-- Opening Marker --

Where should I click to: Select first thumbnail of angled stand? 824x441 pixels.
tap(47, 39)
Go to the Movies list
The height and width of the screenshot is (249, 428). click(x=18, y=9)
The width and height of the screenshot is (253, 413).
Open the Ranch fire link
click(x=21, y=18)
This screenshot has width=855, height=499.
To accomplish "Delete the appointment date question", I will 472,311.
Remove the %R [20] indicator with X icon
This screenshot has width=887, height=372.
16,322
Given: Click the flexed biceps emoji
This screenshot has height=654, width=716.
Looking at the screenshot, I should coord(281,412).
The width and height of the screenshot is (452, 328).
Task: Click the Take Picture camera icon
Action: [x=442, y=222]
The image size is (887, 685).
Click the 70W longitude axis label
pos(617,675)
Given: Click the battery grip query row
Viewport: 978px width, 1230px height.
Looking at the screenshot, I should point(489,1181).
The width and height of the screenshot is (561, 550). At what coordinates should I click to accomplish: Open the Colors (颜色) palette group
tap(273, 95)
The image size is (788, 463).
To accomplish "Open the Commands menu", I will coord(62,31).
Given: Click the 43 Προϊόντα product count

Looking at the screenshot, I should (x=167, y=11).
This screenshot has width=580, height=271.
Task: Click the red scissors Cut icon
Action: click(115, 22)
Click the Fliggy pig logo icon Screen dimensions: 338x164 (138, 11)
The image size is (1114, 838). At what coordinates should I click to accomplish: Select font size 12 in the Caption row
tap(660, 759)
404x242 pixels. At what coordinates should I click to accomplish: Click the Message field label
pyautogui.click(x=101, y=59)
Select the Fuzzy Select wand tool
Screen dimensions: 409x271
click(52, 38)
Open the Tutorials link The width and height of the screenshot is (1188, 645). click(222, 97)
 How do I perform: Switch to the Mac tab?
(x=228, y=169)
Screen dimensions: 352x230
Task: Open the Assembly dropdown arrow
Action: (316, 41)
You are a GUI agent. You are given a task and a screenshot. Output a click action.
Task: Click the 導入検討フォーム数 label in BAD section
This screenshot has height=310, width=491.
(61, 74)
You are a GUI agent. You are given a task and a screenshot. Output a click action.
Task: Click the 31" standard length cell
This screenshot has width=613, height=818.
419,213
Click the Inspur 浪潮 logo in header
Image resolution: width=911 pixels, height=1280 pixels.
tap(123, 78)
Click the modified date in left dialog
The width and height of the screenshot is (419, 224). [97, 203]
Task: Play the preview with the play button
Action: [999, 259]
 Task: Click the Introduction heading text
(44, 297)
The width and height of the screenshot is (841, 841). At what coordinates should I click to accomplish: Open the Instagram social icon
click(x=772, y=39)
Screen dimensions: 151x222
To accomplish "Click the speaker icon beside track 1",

-- Closing Marker --

TASK STATEMENT: Extract exactly and only the lines above from the line containing "This screenshot has width=613, height=818." through the line containing "Screen dimensions: 151x222", both end lines included.

RESULT FOR THIS EXERCISE:
This screenshot has width=613, height=818.
419,213
Click the Inspur 浪潮 logo in header
Image resolution: width=911 pixels, height=1280 pixels.
tap(123, 78)
Click the modified date in left dialog
The width and height of the screenshot is (419, 224). [97, 203]
Task: Play the preview with the play button
Action: [999, 259]
 Task: Click the Introduction heading text
(44, 297)
The width and height of the screenshot is (841, 841). At what coordinates should I click to accomplish: Open the Instagram social icon
click(x=772, y=39)
Screen dimensions: 151x222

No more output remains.